Mr Ali Mashishi, Acting Deputy Director General (ADDG): DTPS, said one of the implementations that had to happen was to deal with the aggregating factors, starting with the game changers. The implementation of the strategy for ICT industrial growth, the internet economy, cyber security and SMMEs was important and relevant to the present economic growth. The internet economy would become one of the key contributors to the gross domestic product (GDP) of South Africa in the very near future. The contribution would be between five and ten percent.

When moving a society into a digital mode, there was a need for future-focused policies, laws and strategies, a highly corporate ICT sector and a technologically savvy society. The provinces had been engaged and the DTPS was aware of the digital divide, because technology could be appreciated only when it solved the challenges facing the provinces. In the national e-strategy there was a sectored focus, and in the e-Government there was a focus on the clustering of government services for efficiency.
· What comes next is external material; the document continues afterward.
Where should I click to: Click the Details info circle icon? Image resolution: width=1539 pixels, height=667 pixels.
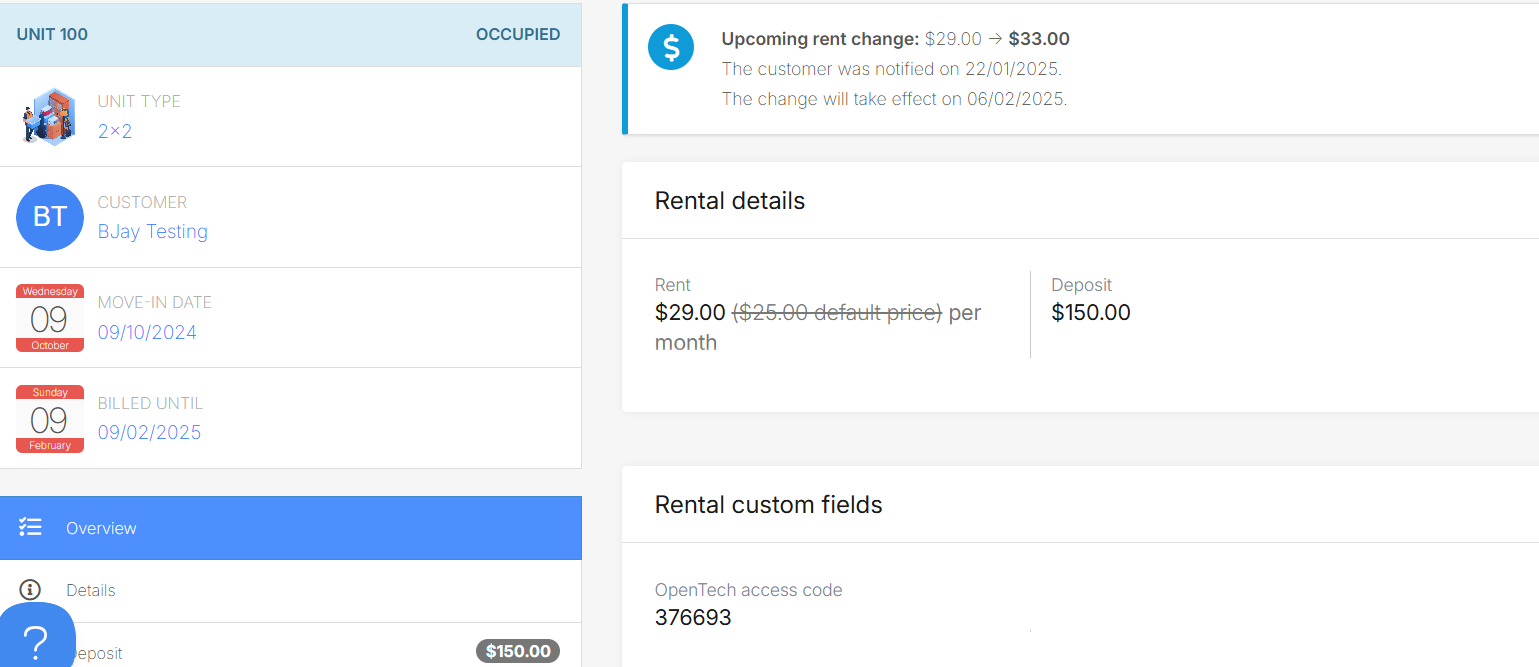[31, 590]
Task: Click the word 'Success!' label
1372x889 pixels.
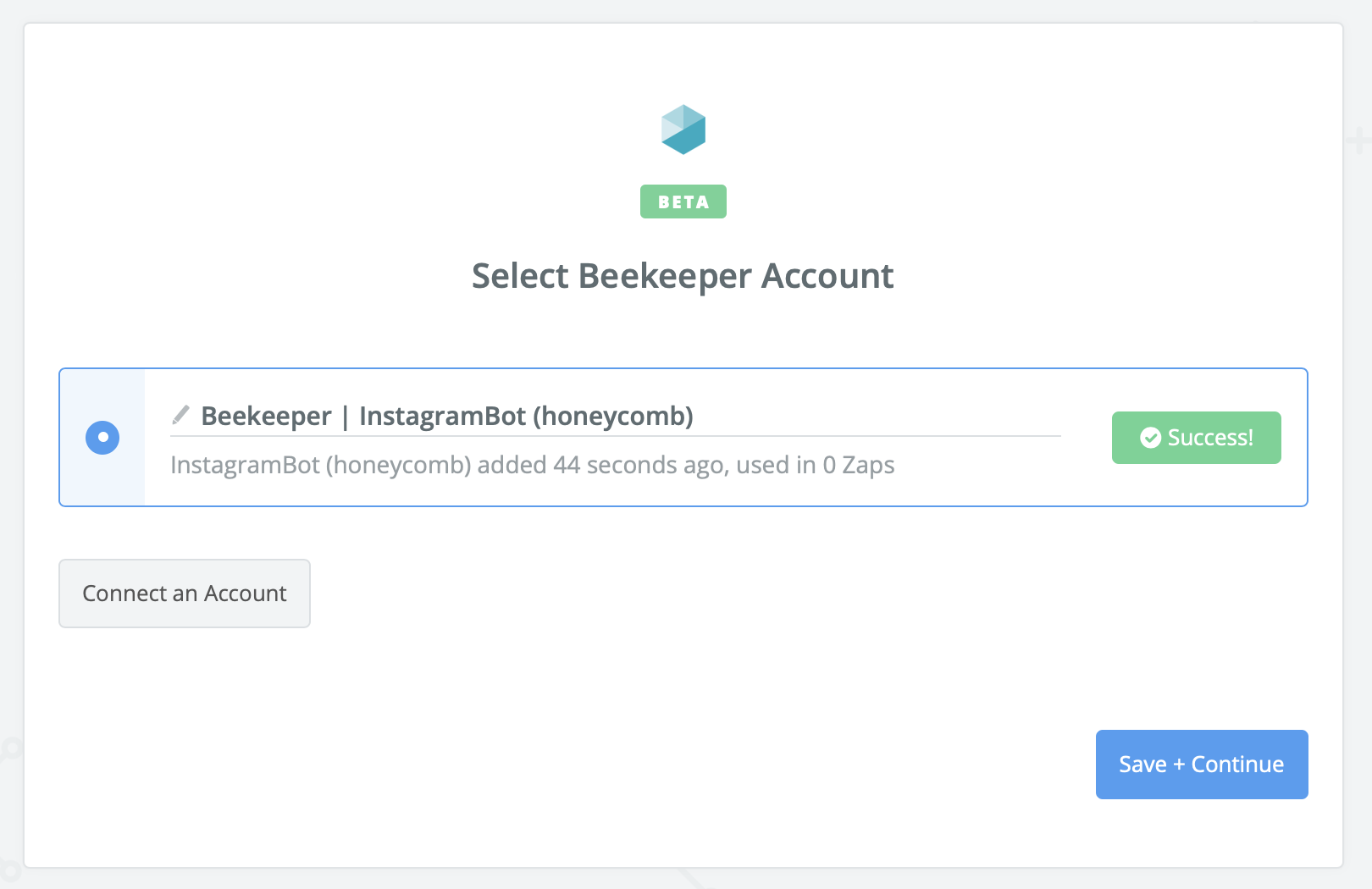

Presentation on e-Strategy

Ms Angie Mokgabudi, Chief Director: DTPS, said the approach adopted by DTPS for e-strategy was to establish inter-branch committees, inter-departmental committees and consultative workshops. The development of e-strategy was multi-sectored and includes the private sector. To ensure that the DTPS avoided fragmentation, each of the strategies fitted into the overall ICT strategy. The DTPS was set to develop an e-strategy in a cohesive manner to promote literacy and develop ICT opportunities in the sector. The need for the strategy was informed by government transformation and the need for digital inclusion for the underserved population.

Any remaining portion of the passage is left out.